Sua crítica à Medida Provisória é não regular adequadamente a indenização necessária em casos de substituição da empresa concessionária. Quando uma nova companhia vai substituir a estatal no município, este deve indenizar a estatal pela infraestrutura não depreciada que continuará a ser utilizada. Para Kelman, deveria ser responsabilidade da nova empresa pagar a indenização, através de uma contabilidade exata e transparente. Por outro lado, o engenheiro elogia o aspecto da medida que obriga os cidadãos que têm disponível o serviço de esgoto a pagarem pelo mesmo, ainda que voluntariamente não conectados. “Não devemos jogar fora o bebê com a água do banho porque hoje nós brasileiros não podemos nos orgulhar do serviço de saneamento que temos”, concluiu.

Prioridades
Clovis Nascimento, que já foi presidente da Associação Brasileira de Engenharia Sanitária e Ambiental, concorda que a legislação brasileira de água e esgoto precisa ser atualizada. No entanto, a Medida que está sendo apresentada “desorganiza completamente o setor de saneamento”, afirmou. A visão se dá por fatores como o desequilíbrio entre titularidade, que deve ser municipal, e infraestrutura estadual; a obrigatoriedade de um município contratar novo serviço por chamamento público, sem poder assinar contrato diretamente com entidade estatal; e a problemática que irá se impor na tentativa de universalizar o acesso a esgoto, aumentando a conta da população.
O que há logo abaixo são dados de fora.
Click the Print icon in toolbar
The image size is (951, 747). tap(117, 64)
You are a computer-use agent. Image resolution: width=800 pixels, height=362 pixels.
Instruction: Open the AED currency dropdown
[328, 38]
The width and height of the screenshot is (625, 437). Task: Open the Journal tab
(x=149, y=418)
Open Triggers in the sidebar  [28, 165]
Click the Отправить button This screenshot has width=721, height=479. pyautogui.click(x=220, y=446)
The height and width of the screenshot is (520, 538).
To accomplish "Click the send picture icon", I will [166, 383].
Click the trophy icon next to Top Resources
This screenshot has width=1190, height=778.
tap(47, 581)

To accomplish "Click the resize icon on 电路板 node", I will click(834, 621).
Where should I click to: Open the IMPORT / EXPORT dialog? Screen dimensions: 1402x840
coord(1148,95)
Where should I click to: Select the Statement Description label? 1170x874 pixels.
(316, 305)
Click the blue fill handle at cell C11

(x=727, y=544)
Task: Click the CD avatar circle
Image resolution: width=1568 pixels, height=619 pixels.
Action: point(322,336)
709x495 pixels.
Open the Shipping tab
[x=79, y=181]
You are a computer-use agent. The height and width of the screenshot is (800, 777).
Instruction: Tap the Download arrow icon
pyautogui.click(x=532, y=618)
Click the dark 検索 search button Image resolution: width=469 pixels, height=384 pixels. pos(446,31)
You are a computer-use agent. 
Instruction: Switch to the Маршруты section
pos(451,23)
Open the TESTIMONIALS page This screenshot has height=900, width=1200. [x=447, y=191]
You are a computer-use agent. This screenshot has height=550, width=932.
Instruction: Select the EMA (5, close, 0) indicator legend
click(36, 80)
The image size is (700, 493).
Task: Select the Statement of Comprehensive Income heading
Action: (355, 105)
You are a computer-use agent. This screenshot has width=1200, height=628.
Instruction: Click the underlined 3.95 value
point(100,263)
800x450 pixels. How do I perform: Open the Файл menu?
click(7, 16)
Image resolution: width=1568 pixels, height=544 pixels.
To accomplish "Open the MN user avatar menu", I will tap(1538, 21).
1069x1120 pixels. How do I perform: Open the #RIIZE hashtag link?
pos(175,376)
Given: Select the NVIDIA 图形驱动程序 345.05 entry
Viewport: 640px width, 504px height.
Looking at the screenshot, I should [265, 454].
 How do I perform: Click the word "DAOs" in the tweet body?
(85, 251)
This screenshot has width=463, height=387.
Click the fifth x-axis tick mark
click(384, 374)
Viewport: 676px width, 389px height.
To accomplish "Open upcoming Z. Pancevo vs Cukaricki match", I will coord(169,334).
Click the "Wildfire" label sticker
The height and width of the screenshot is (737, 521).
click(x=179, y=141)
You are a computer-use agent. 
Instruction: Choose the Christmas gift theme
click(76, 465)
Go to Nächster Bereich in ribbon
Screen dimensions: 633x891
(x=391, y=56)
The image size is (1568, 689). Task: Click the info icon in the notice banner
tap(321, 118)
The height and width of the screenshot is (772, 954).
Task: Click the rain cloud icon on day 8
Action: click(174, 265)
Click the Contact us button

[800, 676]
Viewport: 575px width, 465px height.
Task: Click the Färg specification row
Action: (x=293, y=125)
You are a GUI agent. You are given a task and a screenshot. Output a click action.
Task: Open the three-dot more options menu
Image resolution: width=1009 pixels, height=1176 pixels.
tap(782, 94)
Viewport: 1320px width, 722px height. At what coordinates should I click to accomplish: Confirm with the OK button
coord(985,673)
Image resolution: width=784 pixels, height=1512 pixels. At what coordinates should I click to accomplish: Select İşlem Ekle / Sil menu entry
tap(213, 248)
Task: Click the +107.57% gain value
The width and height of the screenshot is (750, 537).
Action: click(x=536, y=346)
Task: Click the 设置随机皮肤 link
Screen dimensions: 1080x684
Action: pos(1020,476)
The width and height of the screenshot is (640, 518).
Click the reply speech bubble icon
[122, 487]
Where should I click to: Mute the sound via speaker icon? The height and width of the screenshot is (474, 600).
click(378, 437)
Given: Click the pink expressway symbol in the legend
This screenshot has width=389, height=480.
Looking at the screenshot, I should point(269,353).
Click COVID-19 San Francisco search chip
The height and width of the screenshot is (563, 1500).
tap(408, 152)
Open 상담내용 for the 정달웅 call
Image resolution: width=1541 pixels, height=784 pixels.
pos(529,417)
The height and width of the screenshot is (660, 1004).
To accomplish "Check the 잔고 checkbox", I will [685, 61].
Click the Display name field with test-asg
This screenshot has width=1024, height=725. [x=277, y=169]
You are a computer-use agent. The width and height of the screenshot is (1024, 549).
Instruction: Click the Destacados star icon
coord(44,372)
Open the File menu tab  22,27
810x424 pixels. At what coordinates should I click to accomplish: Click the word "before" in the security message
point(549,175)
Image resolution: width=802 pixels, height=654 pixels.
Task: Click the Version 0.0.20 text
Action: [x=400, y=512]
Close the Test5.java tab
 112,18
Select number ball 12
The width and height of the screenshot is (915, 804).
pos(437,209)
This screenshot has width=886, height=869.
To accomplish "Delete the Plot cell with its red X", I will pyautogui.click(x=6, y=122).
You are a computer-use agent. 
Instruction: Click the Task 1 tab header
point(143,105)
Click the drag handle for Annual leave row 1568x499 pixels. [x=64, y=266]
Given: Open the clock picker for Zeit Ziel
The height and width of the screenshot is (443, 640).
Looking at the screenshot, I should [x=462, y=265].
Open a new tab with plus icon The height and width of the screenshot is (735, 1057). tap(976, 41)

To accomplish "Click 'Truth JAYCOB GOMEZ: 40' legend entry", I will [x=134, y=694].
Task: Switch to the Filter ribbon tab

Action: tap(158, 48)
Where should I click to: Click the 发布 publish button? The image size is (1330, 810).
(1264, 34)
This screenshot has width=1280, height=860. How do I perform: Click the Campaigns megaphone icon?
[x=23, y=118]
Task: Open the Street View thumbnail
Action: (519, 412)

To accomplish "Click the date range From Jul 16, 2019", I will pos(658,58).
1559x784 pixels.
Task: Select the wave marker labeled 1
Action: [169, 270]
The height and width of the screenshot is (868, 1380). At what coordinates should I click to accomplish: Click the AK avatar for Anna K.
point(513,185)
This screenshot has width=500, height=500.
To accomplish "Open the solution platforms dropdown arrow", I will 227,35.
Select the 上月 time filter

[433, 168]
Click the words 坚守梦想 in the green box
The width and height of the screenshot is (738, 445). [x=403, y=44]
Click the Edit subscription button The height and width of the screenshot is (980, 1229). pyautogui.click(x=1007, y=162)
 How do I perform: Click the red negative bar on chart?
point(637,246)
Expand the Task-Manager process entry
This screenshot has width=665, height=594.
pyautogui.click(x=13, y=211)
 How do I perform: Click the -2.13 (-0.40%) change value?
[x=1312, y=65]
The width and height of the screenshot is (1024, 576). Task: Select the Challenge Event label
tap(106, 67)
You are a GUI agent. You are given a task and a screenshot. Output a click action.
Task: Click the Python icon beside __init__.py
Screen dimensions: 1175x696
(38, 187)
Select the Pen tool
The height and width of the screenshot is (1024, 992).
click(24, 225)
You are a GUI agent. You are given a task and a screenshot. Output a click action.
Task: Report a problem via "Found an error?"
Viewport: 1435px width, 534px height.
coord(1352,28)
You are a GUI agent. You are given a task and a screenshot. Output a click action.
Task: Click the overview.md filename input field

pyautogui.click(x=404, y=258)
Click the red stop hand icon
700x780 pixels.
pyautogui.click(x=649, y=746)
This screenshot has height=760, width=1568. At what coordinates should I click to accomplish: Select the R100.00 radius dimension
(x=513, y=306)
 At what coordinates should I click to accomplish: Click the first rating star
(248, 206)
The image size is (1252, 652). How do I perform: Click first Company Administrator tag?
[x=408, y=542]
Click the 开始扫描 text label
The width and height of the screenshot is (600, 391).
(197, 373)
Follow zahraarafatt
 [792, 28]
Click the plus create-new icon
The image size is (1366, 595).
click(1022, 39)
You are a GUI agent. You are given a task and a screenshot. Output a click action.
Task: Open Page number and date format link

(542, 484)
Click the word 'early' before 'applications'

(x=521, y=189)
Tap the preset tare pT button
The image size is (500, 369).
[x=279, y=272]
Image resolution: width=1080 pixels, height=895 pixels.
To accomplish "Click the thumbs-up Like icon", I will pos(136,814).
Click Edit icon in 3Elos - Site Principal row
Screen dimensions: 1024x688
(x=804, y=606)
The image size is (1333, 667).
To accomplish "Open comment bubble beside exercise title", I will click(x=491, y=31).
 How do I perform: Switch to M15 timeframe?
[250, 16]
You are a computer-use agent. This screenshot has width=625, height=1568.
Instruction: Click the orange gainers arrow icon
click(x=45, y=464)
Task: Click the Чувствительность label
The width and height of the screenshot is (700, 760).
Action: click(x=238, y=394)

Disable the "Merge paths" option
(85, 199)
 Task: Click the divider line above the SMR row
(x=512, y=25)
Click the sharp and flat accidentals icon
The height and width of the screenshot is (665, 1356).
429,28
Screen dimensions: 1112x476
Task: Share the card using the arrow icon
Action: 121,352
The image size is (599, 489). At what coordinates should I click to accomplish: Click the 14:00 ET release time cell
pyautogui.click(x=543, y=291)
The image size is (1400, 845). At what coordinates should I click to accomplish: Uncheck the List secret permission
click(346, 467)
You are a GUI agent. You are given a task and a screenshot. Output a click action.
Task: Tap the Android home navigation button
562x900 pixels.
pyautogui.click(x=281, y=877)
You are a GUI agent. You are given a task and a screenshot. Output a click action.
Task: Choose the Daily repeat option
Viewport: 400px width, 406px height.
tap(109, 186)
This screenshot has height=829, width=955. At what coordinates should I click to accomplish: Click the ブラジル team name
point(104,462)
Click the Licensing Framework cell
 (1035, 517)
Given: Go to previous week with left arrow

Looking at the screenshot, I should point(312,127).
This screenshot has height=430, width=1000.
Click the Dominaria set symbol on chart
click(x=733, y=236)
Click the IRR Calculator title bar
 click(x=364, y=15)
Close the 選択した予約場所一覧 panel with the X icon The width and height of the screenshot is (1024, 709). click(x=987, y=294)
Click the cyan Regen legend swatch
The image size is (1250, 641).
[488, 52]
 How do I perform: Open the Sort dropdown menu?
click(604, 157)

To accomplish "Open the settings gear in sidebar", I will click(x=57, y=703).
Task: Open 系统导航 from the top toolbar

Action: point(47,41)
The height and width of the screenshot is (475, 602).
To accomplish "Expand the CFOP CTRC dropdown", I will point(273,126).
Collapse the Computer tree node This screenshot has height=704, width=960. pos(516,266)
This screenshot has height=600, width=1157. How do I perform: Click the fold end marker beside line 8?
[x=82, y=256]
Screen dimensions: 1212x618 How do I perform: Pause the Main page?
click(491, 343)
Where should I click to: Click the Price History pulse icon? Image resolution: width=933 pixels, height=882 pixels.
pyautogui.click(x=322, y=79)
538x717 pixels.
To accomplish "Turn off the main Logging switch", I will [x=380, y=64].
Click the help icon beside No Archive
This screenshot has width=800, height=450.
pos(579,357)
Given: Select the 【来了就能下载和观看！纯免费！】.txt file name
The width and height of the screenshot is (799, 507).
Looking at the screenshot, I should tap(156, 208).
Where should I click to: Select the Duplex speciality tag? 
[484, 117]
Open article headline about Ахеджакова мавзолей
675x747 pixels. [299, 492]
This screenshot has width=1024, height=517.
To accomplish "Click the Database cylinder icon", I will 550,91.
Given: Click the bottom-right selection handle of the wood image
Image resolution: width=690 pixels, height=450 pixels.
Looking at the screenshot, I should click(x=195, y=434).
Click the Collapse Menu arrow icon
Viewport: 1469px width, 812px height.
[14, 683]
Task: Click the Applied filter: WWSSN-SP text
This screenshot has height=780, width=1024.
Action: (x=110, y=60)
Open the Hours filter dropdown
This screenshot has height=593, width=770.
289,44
Para o presidente da Fisenge, neste ponto será necessário o investimento do poder público. Clóvis Nascimento ainda lembrou que “o mundo está reestatizando”, já que a privatização é um movimento que em muitos lugares não deu certo. Por fim, ele acredita em um modelo onde tanto privado quanto estatal atuem, mas com prioridade: “Tem muita coisa a ser revista e o Brasil não pode esperar mais. Ainda acredito que a participação da iniciativa privada é bem-vinda no projeto, nas obras, nas áreas de apoio, mas jamais na gestão. A gestão tem que ser pública”.